Pour procéder à la constitution des dossiers et à l’évaluation administrative de l’indemnité de reconstitution à allouer à chaque sinistré de ces deux événements, le Haut-Commissariat à Madagascar (HCM) crée un service des dommages de guerre et de rébellion. Ce sont les 11000 dossiers de ce service, conservés aux ANOM (41 HCM 1-152) qui permettent de jeter un éclairage sur la situation sociale, économique et politique de la population malgache au sortir de la guerre.
En juin 1939, le gouverneur Marcel de Coppet cède son poste à Léon Cayla jusqu’en avril 1941, alors remplacé par Armand Annet. Le gouverneur général Annet, imprime l’esprit de Vichy sur l’île rouge. La même année est fondé le Parti nationaliste malgache (PANAMA). Les britanniques débarquent sur l’île en 1942 (opération Ironclad) : à Diégo-Suarez le 5 mai, Mayotte le 3 juillet, Majunga, Morondava et Nosy-Bé le 10 septembre, Tamatave le 18 septembre, Tananarive est occupée le 23 septembre, Tuléar le 29 septembre, Antsirabe le 2 octobre, Fianarantsoa le 29 octobre, Manakara le 2 novembre… Mis à part la bataille de Diégo (du 5 au 7 mai), où avant de se rendre, les forces françaises perdent 171 hommes, et infligent 121 pertes aux forces de débarquement, on assiste à une « drôle de guerre », les forces vichystes de l’île mènent « une opposition passive », sur le modèle malgache de la Reine Ranavalona III lors de l’invasion française, battant en retraite sur toute la longueur de l’île, faisant sauter 58 ponts, pendant une campagne qui dura 56 jours, ponctuée de quelques accrochages militaires entrecoupés de négociations, pour aboutir le 6 novembre 1942 à l’armistice d’Ambalavao. Suite à l’accord du 14 décembre 1942, entre Charles de Gaulle et Anthony Eden, sur l’administration de Madagascar, les Anglais remettent le pouvoir entre les mains des représentants de la France Libre, dont le général Legentilhomme, qui est remplacé en mai par le Gouverneur général de Saint-Mart.
En 1943, Monja Jaona fonde, à Manakara, la société secrète JINY (qui deviendra la JINA en 1946).

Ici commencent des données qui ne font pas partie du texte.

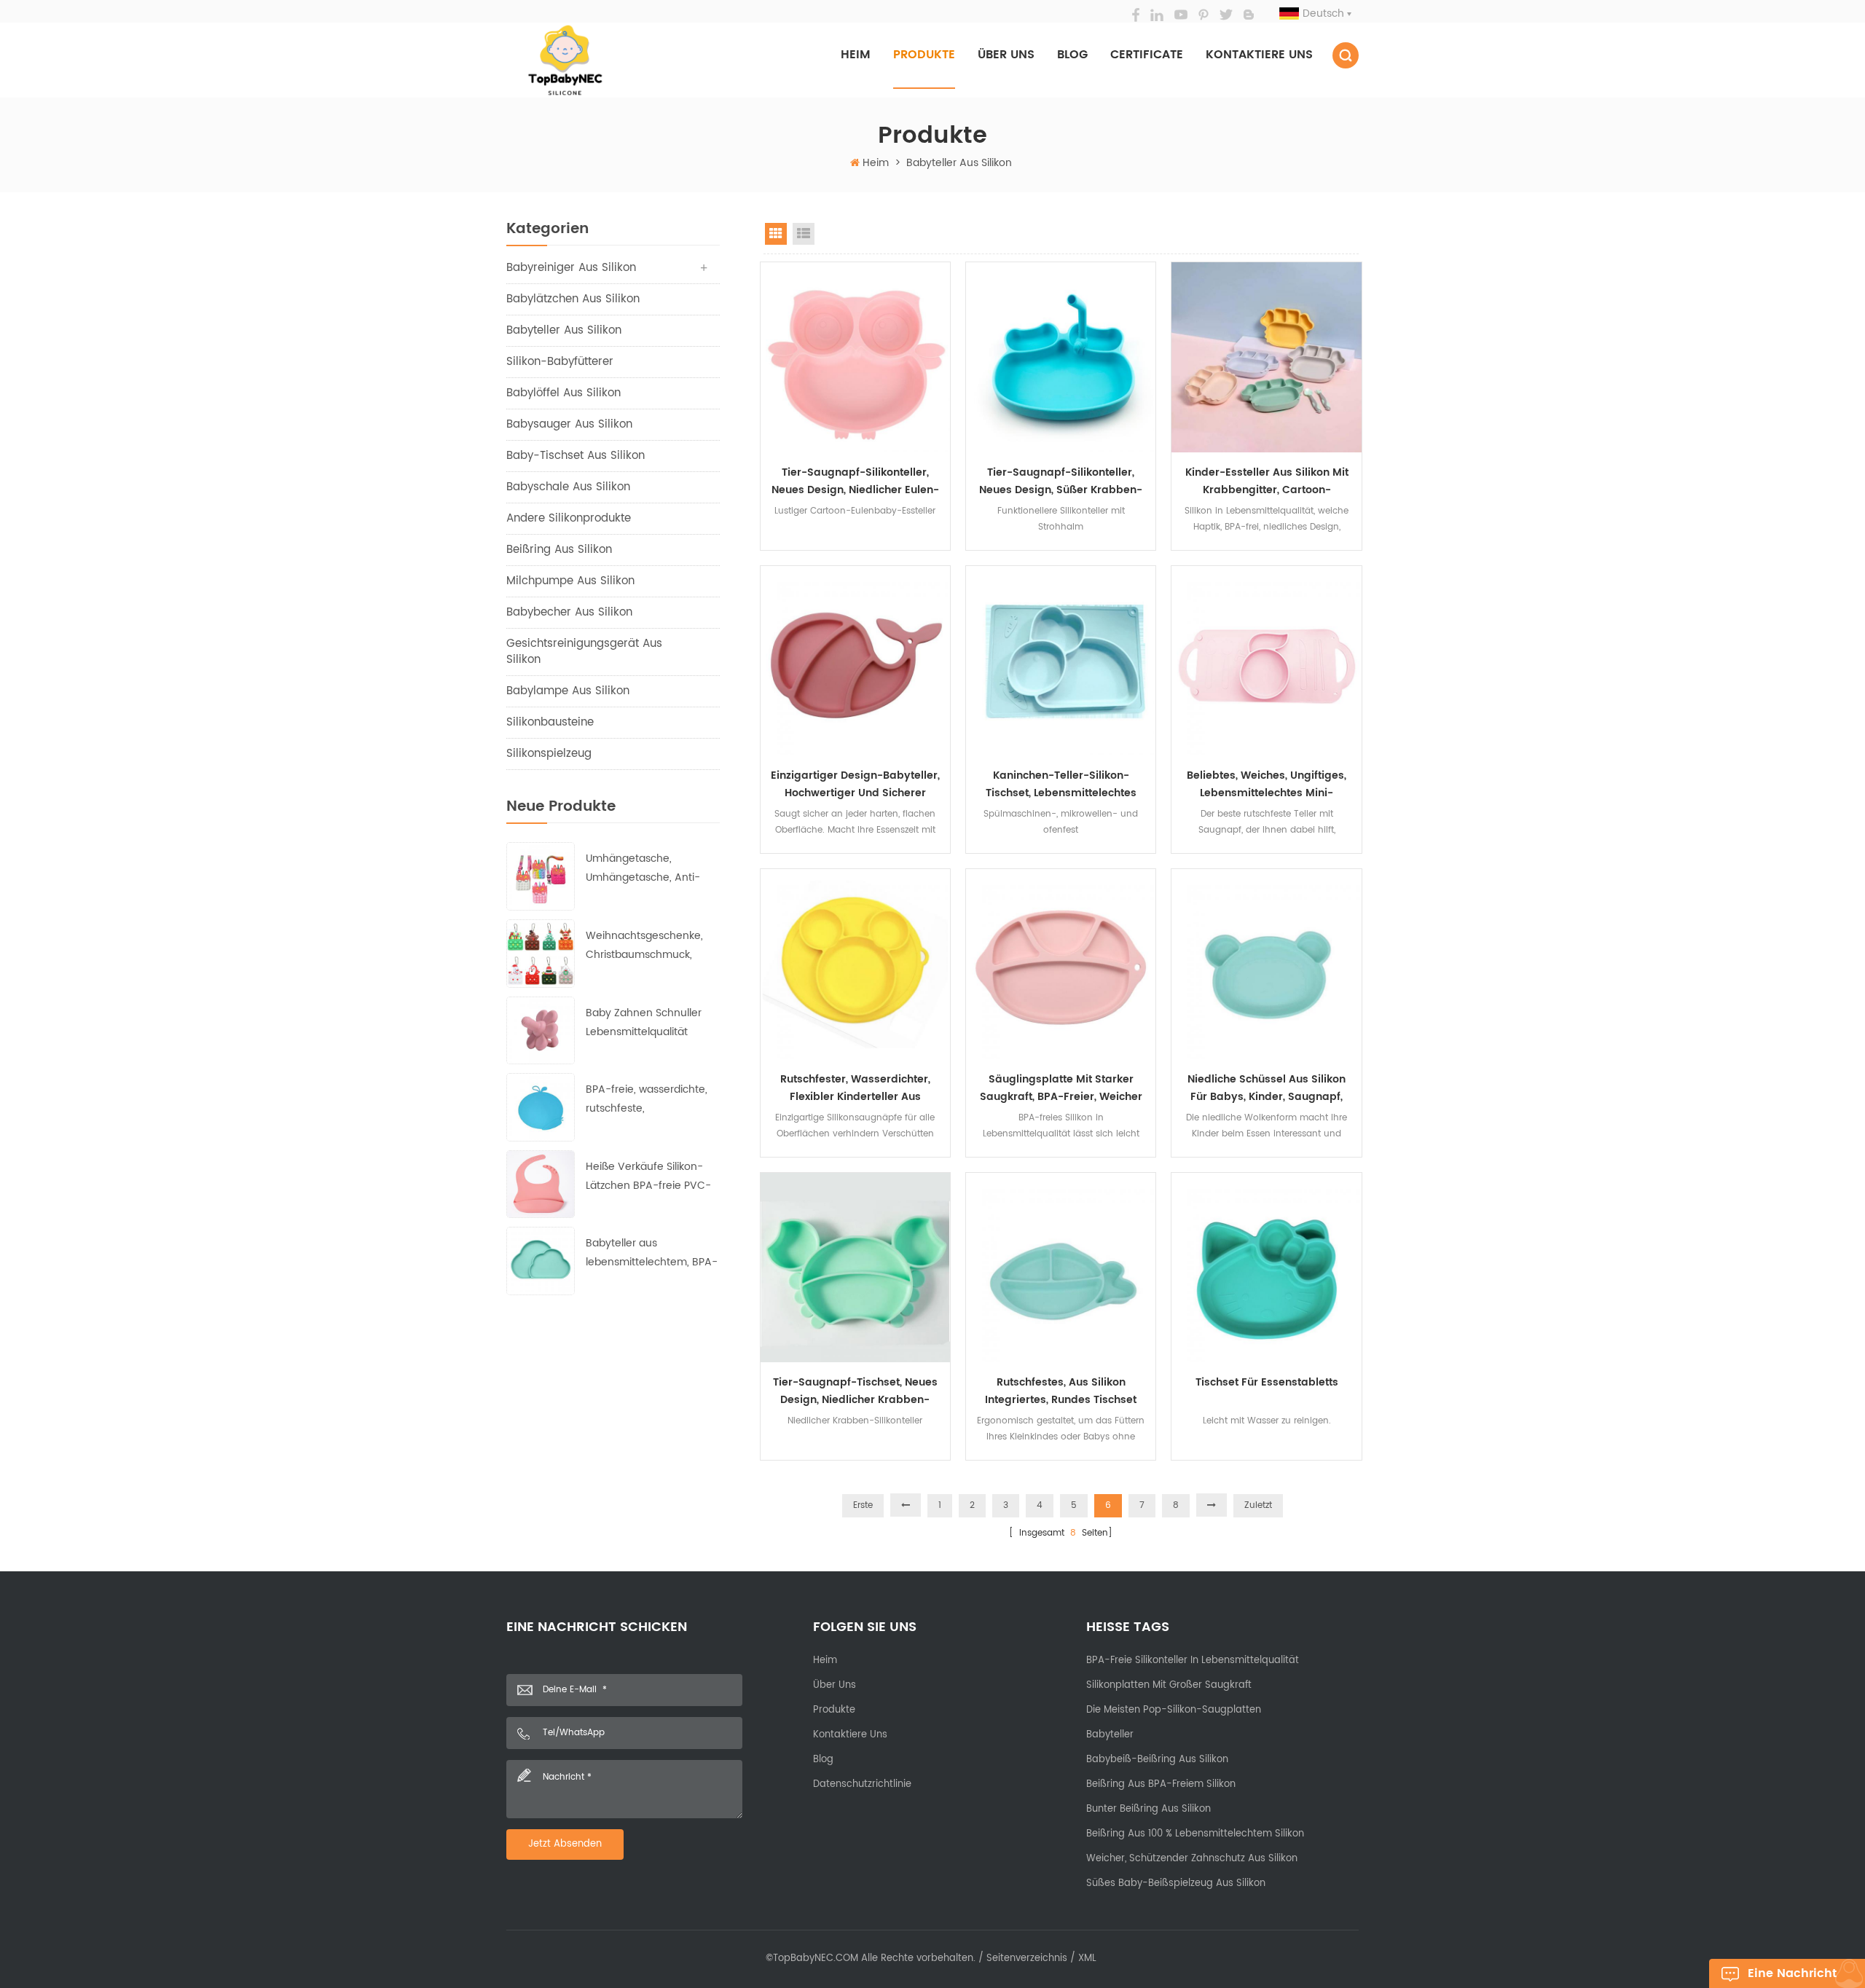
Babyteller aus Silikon (959, 162)
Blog (1072, 54)
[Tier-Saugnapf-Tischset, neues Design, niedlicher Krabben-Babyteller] (855, 1267)
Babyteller (1110, 1735)
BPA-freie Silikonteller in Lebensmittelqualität (1192, 1660)
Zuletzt (1258, 1505)
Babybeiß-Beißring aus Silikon (1157, 1759)
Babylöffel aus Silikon (563, 393)
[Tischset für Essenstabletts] (1266, 1267)
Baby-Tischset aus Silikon (575, 456)
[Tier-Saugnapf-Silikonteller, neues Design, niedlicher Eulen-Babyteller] (855, 357)
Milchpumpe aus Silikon (570, 581)
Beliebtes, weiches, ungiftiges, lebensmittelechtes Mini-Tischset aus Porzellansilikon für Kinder (1267, 784)
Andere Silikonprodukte (568, 518)
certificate (1146, 54)
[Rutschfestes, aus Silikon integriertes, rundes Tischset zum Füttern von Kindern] (1060, 1267)
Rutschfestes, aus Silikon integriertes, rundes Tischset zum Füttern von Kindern (1060, 1391)
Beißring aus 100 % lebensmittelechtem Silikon (1195, 1834)
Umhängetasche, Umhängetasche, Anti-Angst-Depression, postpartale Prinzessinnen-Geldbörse (648, 868)
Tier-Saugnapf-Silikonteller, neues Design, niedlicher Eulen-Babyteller (855, 481)
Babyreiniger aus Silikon (571, 268)
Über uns (1006, 54)
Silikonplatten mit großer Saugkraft (1169, 1685)
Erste (863, 1505)
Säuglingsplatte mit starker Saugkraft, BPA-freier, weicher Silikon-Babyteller (1061, 1088)
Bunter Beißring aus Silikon (1148, 1809)
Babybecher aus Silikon (569, 612)
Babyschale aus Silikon (568, 487)
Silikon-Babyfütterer (559, 362)
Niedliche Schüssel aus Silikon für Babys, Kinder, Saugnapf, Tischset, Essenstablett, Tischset (1267, 1088)
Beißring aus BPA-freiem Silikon (1161, 1784)
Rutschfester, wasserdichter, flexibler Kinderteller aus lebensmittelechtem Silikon (855, 1088)
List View (803, 234)
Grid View (776, 234)
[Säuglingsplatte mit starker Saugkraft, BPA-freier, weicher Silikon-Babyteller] (1060, 963)
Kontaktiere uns (1259, 54)
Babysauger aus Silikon (569, 424)
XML (1087, 1958)
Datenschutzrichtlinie (862, 1784)
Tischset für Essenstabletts (1266, 1382)
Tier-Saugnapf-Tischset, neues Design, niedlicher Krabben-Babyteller (855, 1391)
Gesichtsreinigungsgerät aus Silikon (584, 651)
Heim (856, 54)
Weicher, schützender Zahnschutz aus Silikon (1191, 1858)
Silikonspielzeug (549, 753)
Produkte (924, 54)
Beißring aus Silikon (559, 550)
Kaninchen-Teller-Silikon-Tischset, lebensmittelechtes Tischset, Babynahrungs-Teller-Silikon (1060, 784)
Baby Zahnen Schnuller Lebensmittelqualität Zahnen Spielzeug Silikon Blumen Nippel (647, 1023)
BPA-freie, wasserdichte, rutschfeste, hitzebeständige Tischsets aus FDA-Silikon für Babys (650, 1099)
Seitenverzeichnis (1026, 1958)
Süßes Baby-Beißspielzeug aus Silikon (1175, 1883)
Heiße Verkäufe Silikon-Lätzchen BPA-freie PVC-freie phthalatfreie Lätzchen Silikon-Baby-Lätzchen (648, 1176)
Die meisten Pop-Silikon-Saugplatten (1173, 1710)
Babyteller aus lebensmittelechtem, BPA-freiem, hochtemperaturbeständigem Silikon (652, 1253)
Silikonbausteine (550, 722)
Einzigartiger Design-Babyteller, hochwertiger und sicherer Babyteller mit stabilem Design (855, 784)
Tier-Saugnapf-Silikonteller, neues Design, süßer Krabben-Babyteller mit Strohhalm (1060, 481)
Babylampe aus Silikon (567, 691)
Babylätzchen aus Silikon (573, 299)
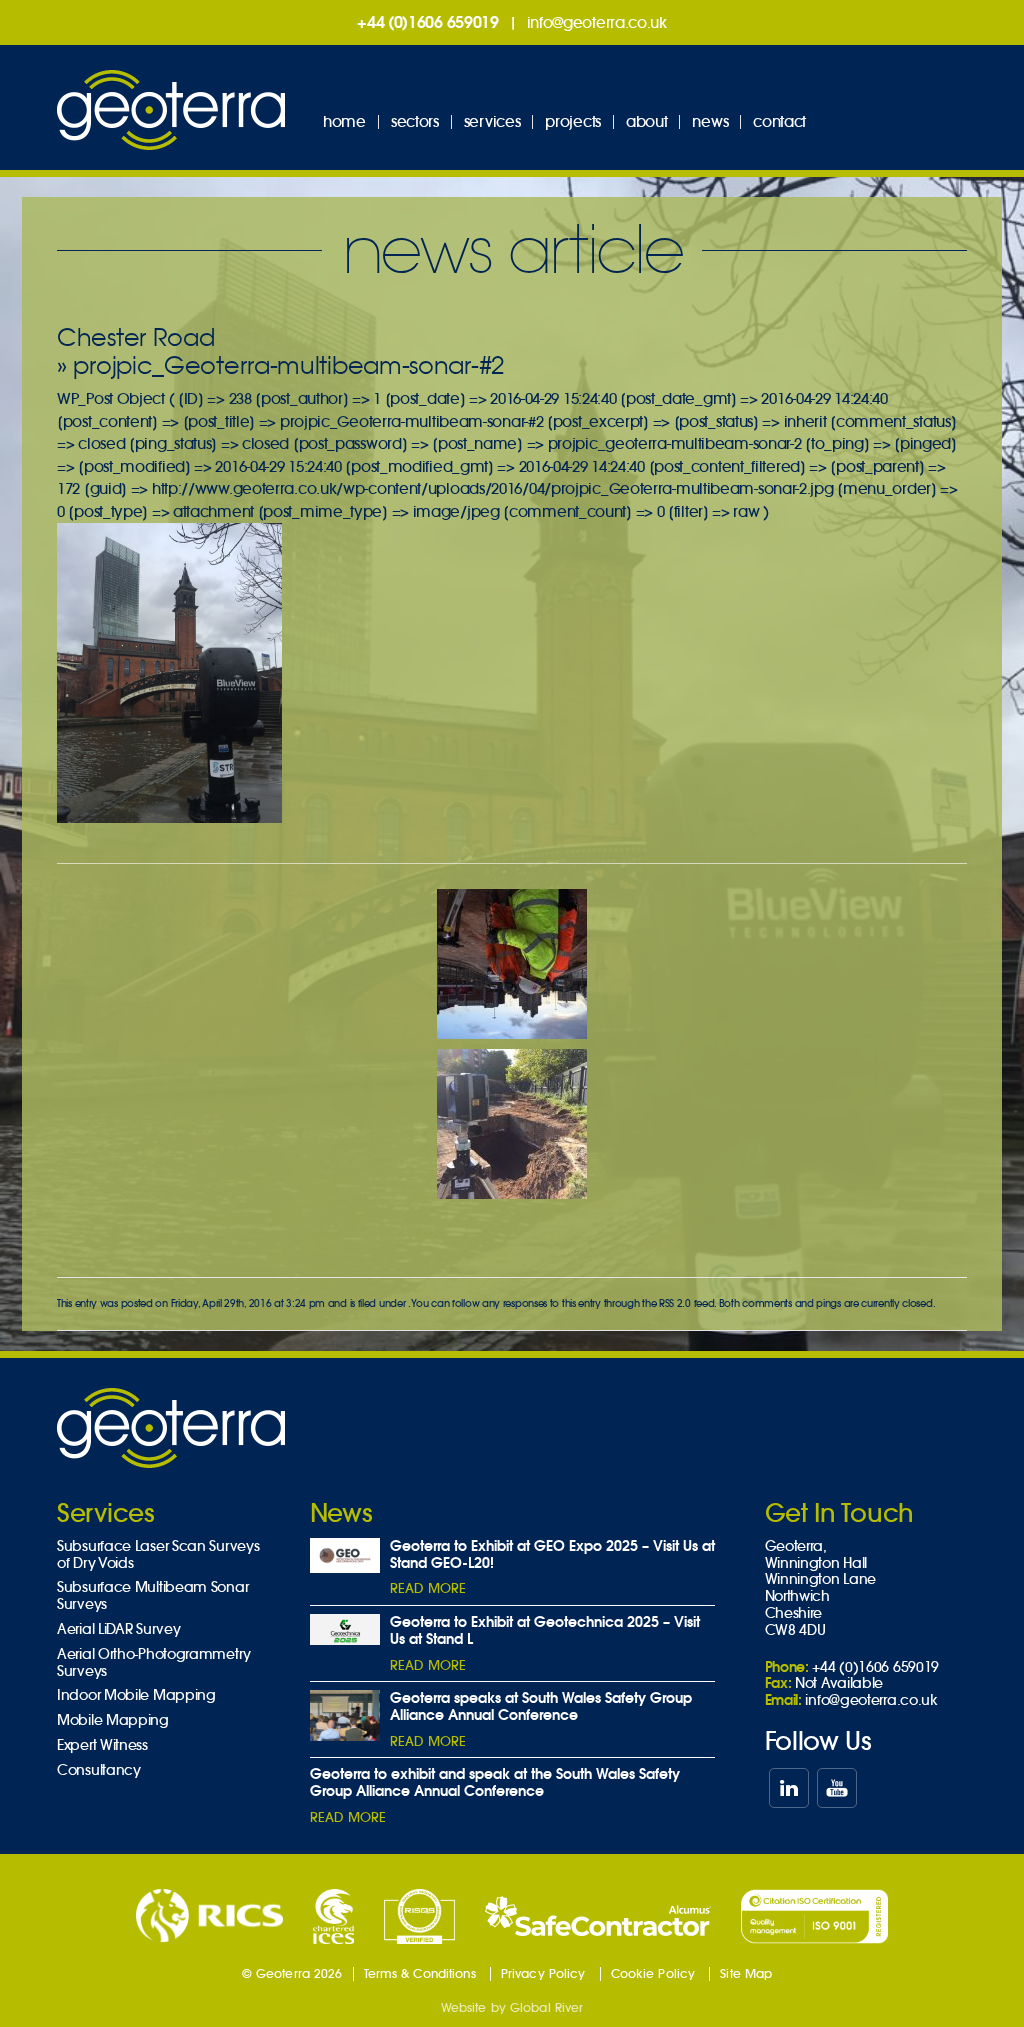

En février 1946, sont créés le Mouvement démocratique de la rénovation malgache (MDRM) et la JIM (Jeunesse Idéale Malgache), branche jeunesse du MDRM, par le pasteur Ratrema. Le MDRM s’impose rapidement comme le principal parti politique indigène. Il doit cependant compter avec la concurrence, dans les régions côtières, du parti des déshérités de Madagascar, le PADESM. Ce dernier parti est appuyé par l’administration française. Le 7 mai 1946, la loi Guèye est adoptée (no 46-940 elle tend à proclamer citoyens français de l’Union française tous les ressortissants des territoires d’outre-mer). Lors des élections législatives de novembre 1946, J. Raseta, J. Ravoahangy et J. Rabemananjara sont élus députés à l’Assemblée nationale. Alors que l’on assiste, la même année, au retour des tirailleurs malgaches.
Au niveau économique la situation de Madagascar est délicate :
effort de guerre, blocus maritime, puis effort pour la
reconstruction, misère endémique et entretenue par le système
colonial, création malencontreuse de l’Office du riz qui
devait résoudre les famines, mais ne fera qu’augmenter le prix du riz…
Dans ce climat, se déclenche la nuit du 29 au 30 mars 1947,
à Moramanga, le début d’une insurrection qui va s’étendre sur
les provinces de Fianarantsoa, Tamatave et Tananarive
(ces provinces sont alors les plus densément peuplées).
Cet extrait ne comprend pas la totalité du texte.